John Locke, par Godfrey Kneller.

De 1672 à 1679, John Locke voyagea en France et demeura quelque temps à Montpellier. De retour en Angleterre, il partagea la disgrâce de son protecteur, devint suspect aux Stuarts et suivit Shaftesbury dans son exil en Hollande (1682). Il fut lui-même accusé en son absence d'avoir pris part à une conspiration contre Charles II, et se vit expulser du Collège du Christ. Il resta en Hollande jusqu'à la Révolution de 1688, s'occupant d'études philosophiques. Revenu en Angleterre avec le prince Guillaume d'Orange, il fut nommé commissaire des appels, puis commissaire du commerce et des colonies (1695), avec un traitement considérable. 

En 1700, l'affaiblissement de sa santé - il était phtisique depuis sa jeunesse - le détermina à résigner ses fonctions, et il refusa, malgré les instances du roi, de conserver les émoluments d'une place qu'il ne remplissait plus. Il se retira à Oates, auprès de lady Masham, fille du docteur Cudworth, et son amie; c'est là qu'il mourut en 1704, à l'âge de soixante-douze ans.  Il mérita par ses vertus et par la modération de ses opinions d'être surnommé, par Voltaire, « le sage Locke ».

### CONSIGNES DE L'EXERCICE
1. Dans le texte sur John Locke, recopiez le passage en commençant par "John Locke, par" et en allant jusqu'à "un traitement considérable.", en remplaçant "Montpellier" par "Lyon".
2. D'après le texte sur John Locke, indiquez si chacune des affirmations suivantes est juste, en citant les mots du texte qui le prouvent. (a) Locke resta en Hollande jusqu'à la Révolution de 1688. (b) Locke accepta de conserver ses émoluments après avoir résigné ses fonctions. (c) Locke mourut à Montpellier.
Les enregistrements ci-après n'ont aucun lien avec le texte.

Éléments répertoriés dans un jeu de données
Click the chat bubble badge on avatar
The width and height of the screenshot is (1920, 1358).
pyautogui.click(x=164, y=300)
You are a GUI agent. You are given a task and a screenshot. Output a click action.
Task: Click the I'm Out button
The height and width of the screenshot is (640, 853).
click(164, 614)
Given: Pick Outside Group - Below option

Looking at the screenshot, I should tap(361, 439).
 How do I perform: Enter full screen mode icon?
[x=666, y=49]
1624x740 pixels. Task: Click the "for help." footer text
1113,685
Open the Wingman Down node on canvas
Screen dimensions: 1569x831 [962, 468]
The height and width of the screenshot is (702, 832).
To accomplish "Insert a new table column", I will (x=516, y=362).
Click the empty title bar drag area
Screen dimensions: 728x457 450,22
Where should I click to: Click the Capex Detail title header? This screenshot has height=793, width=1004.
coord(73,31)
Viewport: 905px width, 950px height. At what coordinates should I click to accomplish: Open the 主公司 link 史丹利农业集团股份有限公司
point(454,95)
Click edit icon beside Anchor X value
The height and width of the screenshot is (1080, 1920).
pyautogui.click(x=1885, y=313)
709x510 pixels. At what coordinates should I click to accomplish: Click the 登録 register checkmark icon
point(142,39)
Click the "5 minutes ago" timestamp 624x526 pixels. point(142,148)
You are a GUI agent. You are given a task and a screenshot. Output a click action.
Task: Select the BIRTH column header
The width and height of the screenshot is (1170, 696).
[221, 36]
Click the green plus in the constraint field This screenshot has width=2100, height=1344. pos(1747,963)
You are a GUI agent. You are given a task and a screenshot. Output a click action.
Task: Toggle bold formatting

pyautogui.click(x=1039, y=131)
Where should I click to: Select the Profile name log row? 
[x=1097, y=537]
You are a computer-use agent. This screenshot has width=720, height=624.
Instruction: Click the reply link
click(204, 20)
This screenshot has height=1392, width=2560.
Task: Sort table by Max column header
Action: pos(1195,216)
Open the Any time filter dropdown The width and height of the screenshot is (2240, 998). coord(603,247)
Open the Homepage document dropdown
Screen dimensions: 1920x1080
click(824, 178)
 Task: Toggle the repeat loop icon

### CORRIGÉ
1.
John Locke, par Godfrey Kneller.

De 1672 à 1679, John Locke voyagea en France et demeura quelque temps à Lyon. De retour en Angleterre, il partagea la disgrâce de son protecteur, devint suspect aux Stuarts et suivit Shaftesbury dans son exil en Hollande (1682). Il fut lui-même accusé en son absence d'avoir pris part à une conspiration contre Charles II, et se vit expulser du Collège du Christ. Il resta en Hollande jusqu'à la Révolution de 1688, s'occupant d'études philosophiques. Revenu en Angleterre avec le prince Guillaume d'Orange, il fut nommé commissaire des appels, puis commissaire du commerce et des colonies (1695), avec un traitement considérable.

2.
(a) Oui : « Il resta en Hollande jusqu'à la Révolution de 1688 ».
(b) Non : « il refusa, malgré les instances du roi, de conserver les émoluments d'une place qu'il ne remplissait plus ».
(c) Non : « Il se retira à Oates » et « c'est là qu'il mourut en 1704 ».